Pizza de feijoada é o retrato da culinária tosca do Brasil
“Restaurante de Brasília cria pizzas exóticas para a Copa do Mundo” é o título de um e-mail que eu recebi ontem. Parabéns para a redatora, porque meu mouse foi quase sozinho abrir a mensagem.
“Isto só pode ser sensacional”, pensei. Não me decepcionei.
Tenho uma tara esquisita por sugestões de pauta estrambóticas que pululam na tela do computador. Fondue de coxinha. Sushi de Nutella. E por aí vai.
As pizzas brasilienses, como era de se esperar, homenageiam os países competidores na Copa. O sabor que alude ao Brasil é a feijoada. É isso aí, meu povo.
Feijoada: mussarela, molho à base de feijão, torresmo, couve e calabresa cozida no caldo de feijão. Faltaram a laranja e a farofa.
As outras criações especiais mantêm o tom. Alemanha: mussarela, chucrute e salsichão. Espanha: mussarela e paella de frutos do mar. Inglaterra: mussarela, cordeiro e purê de batatas –uma espécie de shepherd’s pie sobre um disco de farinha.
Lançadas para fazer auê numa época de (presumível) euforia patriótica, as pizzas são o retrato tosco da culinária brasileira. Ou melhor: o retrato da tosca culinária brasileira.

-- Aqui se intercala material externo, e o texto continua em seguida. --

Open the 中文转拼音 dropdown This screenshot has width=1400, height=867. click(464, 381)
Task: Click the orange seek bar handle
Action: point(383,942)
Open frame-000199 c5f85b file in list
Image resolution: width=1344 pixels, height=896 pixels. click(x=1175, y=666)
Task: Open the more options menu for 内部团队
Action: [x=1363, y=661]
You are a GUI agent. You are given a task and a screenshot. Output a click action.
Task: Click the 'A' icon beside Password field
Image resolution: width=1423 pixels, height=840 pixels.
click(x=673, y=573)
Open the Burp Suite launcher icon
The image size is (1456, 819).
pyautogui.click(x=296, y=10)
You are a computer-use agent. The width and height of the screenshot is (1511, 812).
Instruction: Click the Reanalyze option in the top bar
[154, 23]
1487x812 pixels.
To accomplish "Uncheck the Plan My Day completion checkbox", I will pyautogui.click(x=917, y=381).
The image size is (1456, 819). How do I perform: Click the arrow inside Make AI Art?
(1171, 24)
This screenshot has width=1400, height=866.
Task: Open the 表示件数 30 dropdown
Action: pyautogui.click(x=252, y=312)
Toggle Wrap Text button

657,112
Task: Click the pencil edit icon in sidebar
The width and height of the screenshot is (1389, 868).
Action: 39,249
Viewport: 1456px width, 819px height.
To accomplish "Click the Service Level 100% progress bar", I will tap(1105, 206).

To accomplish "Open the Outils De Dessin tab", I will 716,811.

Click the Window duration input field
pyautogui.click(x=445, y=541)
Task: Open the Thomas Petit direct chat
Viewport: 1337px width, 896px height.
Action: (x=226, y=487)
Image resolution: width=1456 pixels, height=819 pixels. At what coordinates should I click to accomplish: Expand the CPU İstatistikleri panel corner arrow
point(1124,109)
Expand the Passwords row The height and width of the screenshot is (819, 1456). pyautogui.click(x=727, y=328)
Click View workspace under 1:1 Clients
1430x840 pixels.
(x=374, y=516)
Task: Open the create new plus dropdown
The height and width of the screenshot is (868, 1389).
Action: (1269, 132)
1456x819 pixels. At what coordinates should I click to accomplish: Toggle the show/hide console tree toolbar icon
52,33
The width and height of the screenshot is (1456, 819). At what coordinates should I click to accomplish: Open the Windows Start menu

Uso o termo “culinária” e não “gastronomia” porque o segundo remete a uma cozinha mais apurada, de elite. Não é o caso. A alta gastronomia brasileira tem enormes virtudes. Pena que se feche na bolha foodie.
Falo da culinária popular, de rua. Do almoço comercial, da pizza com a família aos domingos. Dos restaurantes de bairro que brigam pela mesma clientela todos os dias.
Essa cultura alimentar cisma em inventar moda sem conhecer os fundamentos da cozinha. A criatividade sem noção é mãe das aberrações que povoam o Brasil.
Acaramaki, coxibe, sopa de sushi, temaki de doce de leite. Sou entusiasta da cozinha fusion, transcultural, mas os exemplos citados são apenas brincadeiras grotescas. Monstrengos gerados pela preguiça e pela ignorância, sem pesquisa nem bom senso.
O mesmo vale para as pizzas do começo do texto. Quer fazer uma pizza de feijoada? Não, melhor deixar para lá. Quer homenagear o Brasil? Que tal um sabor com queijos de várias regiões do país? Espanha? O repertório do cozinheiro não vai além da paella. Aí não tem condição.
Aqui, o sujeito que abre uma cantina duplica as letras “t” e “l” de todas as palavras, crente de que assim escreve em italiano. Usa o tradutor automático do Google para fazer o cardápio em inglês e fica todo pimpão.
A educação é o grande nó que impede o Brasil de progredir. Os governos têm culpa, mas a população deveria fazer a sua parte também. Para abrir um negócio –no ramo da alimentação ou em qualquer outro–, é preciso saber o que se está fazendo. Estudar. Ralar.
Mas a gente prefere improvisar de qualquer jeito, nas coxas, empurrando com a barriga até os dentes caírem da boca. A continuar assim, as pizzas de feijoada e suas amiguinhas serão eternamente um símbolo da tosqueira deste país.